Saturday, July 14, 2018


           Every medical sub-specialty has certain life-threatening emergencies that doctors are trained to respond to.  Surgery is no different. Among the many urgent surgical cases we perform, there are a handful that are true life and death emergencies. Recently, I made a list for our surgical registrar (trainee) of the surgical emergencies we see and treat here at Kudjip. We have treated each and every one of them in the last two weeks, starting with one day when we saw 5 emergencies.
          Going into that operative Tuesday, our schedule held 4 elective cases. Little did we know what was about to come. Early in the morning, Dr. Ben was called for a patient with tension pneumothorax –a collapsed lung with increased pressure in the chest that compresses the heart. He quickly placed a chest tube to decompress the chest and allow the collapsed lung to re-inflate. 
          Next, during rounds, we were consulted on two emergency surgical patients. The first patient had a closed head injury from a rubgy match and was starting to show signs of right-sided paralysis. He was immediately taken to the operating theater for a craniotomy (drilling holes in the skull to release blood that was putting pressure on the brain). The second patient was a young man with tuberculosis who developed a pericardial effusion with signs of tamponade (fluid surrounding and compressing the heart). Dr. Ben performed an emergent pericardial drainage procedure on him.  Finally, we were able to start our scheduled cases—removing lumps, draining pus, and excising cancer—typical surgery day cases. Between our regularly scheduled cases, we also drained a dental abscess that had grown so large it was extending below the patient’s jaw to her neck. This type of abscess, called Ludwig’s angina, can lead to life-threatening blockage of the airway.

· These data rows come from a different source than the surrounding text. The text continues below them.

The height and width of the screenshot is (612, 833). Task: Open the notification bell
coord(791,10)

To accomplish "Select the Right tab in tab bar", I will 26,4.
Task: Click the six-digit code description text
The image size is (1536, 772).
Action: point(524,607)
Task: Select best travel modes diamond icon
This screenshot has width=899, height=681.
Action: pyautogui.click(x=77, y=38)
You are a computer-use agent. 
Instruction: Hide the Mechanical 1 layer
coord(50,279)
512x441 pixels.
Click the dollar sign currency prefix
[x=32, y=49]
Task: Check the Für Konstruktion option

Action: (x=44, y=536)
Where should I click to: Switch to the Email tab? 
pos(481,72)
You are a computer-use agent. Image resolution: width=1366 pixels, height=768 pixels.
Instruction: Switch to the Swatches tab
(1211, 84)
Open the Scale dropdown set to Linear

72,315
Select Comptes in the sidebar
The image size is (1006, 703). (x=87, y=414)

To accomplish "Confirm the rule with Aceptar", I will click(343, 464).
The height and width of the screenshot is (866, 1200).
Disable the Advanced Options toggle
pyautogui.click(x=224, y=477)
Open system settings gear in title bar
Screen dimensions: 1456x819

At the end of the operative day, our fifth emergency patient arrived in the ER with a ruptured spleen after blunt trauma. That is when I sat down with our surgical registrar and made the list of the major surgical emergencies we treat. We had seen 5 of the 8 in less than 12 hours! 
             Over the course of the past week, we completed the list with several c-sections for fetal distress, a ruptured ectopic and a patient with an ischemic arm.  That man presented with a crush injury to the arm. The muscle swelling and bleeding around his fracture site cut off the circulation to his hand (compartment syndrome), so Dr. Ben performed a fasciotomy to release the swelling in his arm. 
          It has been a crazy two weeks of surgery, but praise God for his provision through it all. Please pray for all our patients as they heal from surgery and for our surgical team to get some rest after two crazy weeks of emergency surgery.